═════ Material provided ═════

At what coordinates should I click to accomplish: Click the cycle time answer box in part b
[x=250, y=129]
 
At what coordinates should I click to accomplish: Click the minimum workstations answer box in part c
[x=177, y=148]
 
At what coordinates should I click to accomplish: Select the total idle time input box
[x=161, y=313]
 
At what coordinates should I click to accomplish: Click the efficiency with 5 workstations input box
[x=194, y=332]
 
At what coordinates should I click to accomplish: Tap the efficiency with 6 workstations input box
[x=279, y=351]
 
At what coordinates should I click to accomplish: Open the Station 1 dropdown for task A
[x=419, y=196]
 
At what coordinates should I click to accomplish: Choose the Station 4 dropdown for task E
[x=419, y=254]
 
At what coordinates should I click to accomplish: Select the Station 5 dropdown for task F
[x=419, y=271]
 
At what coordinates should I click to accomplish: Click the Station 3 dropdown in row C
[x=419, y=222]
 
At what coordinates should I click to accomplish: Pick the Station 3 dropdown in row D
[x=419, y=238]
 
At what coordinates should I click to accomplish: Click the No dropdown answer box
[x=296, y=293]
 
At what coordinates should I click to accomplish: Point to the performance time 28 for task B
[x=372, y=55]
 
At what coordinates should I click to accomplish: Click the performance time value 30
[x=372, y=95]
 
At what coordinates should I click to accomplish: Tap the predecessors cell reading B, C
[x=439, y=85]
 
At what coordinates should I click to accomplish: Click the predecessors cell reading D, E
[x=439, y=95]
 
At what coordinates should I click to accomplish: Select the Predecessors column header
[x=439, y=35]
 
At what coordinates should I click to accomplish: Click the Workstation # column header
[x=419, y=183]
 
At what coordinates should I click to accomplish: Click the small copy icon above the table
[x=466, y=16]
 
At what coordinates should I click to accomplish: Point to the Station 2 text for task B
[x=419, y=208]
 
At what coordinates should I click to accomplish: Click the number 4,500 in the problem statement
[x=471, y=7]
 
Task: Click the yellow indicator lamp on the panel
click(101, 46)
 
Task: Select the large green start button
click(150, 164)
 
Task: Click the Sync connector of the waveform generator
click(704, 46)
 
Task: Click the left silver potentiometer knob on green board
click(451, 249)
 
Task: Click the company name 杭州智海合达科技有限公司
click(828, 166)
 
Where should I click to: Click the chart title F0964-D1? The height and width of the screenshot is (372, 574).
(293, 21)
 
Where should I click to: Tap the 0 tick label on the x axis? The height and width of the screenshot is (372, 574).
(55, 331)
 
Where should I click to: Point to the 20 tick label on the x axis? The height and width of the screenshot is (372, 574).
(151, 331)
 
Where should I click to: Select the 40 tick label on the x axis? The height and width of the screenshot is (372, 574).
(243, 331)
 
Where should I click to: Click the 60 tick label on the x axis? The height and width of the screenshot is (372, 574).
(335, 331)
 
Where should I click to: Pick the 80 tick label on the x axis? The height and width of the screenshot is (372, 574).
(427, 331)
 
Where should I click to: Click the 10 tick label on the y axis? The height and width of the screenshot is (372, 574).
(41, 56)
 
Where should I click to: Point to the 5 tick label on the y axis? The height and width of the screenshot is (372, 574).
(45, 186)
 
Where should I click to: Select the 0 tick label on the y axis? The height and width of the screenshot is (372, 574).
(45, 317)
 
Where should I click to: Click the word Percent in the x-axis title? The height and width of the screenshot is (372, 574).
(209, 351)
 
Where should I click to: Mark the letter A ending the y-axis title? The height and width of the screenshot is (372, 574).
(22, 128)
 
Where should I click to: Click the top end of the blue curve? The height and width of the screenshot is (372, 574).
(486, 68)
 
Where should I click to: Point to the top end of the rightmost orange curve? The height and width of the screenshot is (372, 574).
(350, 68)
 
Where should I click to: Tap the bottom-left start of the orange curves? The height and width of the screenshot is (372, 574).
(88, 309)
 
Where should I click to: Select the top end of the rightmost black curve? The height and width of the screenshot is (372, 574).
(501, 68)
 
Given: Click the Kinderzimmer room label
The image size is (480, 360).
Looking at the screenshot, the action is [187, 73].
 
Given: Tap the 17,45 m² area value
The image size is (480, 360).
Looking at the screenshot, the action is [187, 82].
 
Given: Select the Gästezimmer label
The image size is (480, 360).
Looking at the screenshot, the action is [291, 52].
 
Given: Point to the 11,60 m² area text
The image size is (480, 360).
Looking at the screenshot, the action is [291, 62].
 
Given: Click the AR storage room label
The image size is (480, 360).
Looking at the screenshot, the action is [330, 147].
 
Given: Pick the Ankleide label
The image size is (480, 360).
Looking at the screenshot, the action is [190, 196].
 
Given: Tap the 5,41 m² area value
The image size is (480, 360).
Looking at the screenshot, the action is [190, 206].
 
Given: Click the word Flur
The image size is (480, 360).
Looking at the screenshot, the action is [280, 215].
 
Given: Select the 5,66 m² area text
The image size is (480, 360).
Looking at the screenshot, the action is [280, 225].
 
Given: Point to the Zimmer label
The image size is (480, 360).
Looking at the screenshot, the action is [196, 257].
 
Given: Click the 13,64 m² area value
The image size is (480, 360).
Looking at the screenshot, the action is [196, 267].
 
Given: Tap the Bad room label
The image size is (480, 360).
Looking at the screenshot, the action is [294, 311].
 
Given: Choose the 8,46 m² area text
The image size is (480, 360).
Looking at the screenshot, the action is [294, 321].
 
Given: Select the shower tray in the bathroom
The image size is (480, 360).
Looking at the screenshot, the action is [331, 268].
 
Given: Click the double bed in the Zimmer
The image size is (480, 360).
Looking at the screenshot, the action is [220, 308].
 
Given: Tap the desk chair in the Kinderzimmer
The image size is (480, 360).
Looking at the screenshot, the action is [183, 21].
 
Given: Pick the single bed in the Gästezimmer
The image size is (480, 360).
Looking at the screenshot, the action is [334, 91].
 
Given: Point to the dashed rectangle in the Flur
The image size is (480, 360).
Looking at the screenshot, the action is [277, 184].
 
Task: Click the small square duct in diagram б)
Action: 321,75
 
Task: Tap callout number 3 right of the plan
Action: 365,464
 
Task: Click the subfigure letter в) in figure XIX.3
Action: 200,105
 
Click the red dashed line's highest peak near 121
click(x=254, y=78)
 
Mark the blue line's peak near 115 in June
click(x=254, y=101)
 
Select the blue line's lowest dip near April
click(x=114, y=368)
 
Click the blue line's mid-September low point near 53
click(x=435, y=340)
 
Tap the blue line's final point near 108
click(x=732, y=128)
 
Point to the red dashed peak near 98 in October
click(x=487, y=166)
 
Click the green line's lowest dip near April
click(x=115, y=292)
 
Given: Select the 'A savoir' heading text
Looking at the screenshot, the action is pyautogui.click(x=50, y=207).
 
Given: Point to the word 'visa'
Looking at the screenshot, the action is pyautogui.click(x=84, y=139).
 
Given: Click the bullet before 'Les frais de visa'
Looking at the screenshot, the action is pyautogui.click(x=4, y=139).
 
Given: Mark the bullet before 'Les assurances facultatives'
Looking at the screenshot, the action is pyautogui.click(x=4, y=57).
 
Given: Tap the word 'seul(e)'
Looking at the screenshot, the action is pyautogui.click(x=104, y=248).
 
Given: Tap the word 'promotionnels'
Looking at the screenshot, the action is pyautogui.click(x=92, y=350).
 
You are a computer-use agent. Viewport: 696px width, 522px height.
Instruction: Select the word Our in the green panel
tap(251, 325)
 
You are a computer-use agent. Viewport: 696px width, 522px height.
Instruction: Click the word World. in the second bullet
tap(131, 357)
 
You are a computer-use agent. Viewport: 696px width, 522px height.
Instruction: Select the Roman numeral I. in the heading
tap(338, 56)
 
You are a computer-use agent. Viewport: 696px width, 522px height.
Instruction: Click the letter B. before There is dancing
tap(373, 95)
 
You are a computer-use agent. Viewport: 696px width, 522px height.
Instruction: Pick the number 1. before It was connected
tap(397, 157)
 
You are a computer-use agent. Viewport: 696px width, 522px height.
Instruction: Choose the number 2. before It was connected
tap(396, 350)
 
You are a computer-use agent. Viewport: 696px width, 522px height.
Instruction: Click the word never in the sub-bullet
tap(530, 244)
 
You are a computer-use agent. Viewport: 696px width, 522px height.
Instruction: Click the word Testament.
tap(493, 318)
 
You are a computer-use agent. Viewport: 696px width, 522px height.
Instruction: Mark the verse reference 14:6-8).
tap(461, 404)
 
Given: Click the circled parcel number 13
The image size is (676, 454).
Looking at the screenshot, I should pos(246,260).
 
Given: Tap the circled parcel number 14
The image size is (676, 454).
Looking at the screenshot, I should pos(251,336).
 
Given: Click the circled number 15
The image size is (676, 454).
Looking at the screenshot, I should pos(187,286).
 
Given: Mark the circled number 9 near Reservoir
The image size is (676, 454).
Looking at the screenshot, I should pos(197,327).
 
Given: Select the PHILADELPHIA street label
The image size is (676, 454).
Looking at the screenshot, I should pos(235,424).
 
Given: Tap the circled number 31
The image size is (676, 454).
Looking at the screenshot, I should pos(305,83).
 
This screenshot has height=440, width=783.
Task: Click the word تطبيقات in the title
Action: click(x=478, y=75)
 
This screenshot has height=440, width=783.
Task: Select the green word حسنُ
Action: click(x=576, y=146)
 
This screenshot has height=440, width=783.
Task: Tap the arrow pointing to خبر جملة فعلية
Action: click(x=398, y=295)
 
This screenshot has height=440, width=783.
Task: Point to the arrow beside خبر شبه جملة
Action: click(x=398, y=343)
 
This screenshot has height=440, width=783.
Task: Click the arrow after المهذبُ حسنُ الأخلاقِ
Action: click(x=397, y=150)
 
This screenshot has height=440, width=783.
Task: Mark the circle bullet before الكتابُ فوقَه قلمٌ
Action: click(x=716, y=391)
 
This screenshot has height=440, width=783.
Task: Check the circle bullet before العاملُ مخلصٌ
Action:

═════

Rewrite the records starting at the line containing "Point to the red" and ending at the line containing "tap(251, 325)", with "bullet" changed to "marker" and everything else left as it is.

Written solution =
Point to the red dashed peak near 98 in October
click(x=487, y=166)
 
Click the green line's lowest dip near April
click(x=115, y=292)
 
Given: Select the 'A savoir' heading text
Looking at the screenshot, the action is pyautogui.click(x=50, y=207).
 
Given: Point to the word 'visa'
Looking at the screenshot, the action is pyautogui.click(x=84, y=139).
 
Given: Click the marker before 'Les frais de visa'
Looking at the screenshot, the action is pyautogui.click(x=4, y=139).
 
Given: Mark the marker before 'Les assurances facultatives'
Looking at the screenshot, the action is pyautogui.click(x=4, y=57).
 
Given: Tap the word 'seul(e)'
Looking at the screenshot, the action is pyautogui.click(x=104, y=248).
 
Given: Tap the word 'promotionnels'
Looking at the screenshot, the action is pyautogui.click(x=92, y=350).
 
You are a computer-use agent. Viewport: 696px width, 522px height.
Instruction: Select the word Our in the green panel
tap(251, 325)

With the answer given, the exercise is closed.